▶ **TASK DESCRIPTION**: Where the listing below reaches the line containing "Open the Display menu", start writing out lines exactly, and stop once the line containing "Toggle the Filter" has been written.

-- -- --

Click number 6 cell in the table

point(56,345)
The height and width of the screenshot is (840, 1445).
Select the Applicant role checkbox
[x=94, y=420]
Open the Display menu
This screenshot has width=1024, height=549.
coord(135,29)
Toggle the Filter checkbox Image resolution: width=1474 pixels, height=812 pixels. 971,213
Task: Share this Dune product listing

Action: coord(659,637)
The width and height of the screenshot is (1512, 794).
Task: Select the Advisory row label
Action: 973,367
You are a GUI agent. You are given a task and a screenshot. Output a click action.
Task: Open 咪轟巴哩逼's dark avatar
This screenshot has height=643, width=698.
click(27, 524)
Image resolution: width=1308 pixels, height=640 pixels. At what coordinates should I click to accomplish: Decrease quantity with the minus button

-- -- --

▶ **YOUR SOLUTION**:
Open the Display menu
This screenshot has width=1024, height=549.
coord(135,29)
Toggle the Filter checkbox Image resolution: width=1474 pixels, height=812 pixels. 971,213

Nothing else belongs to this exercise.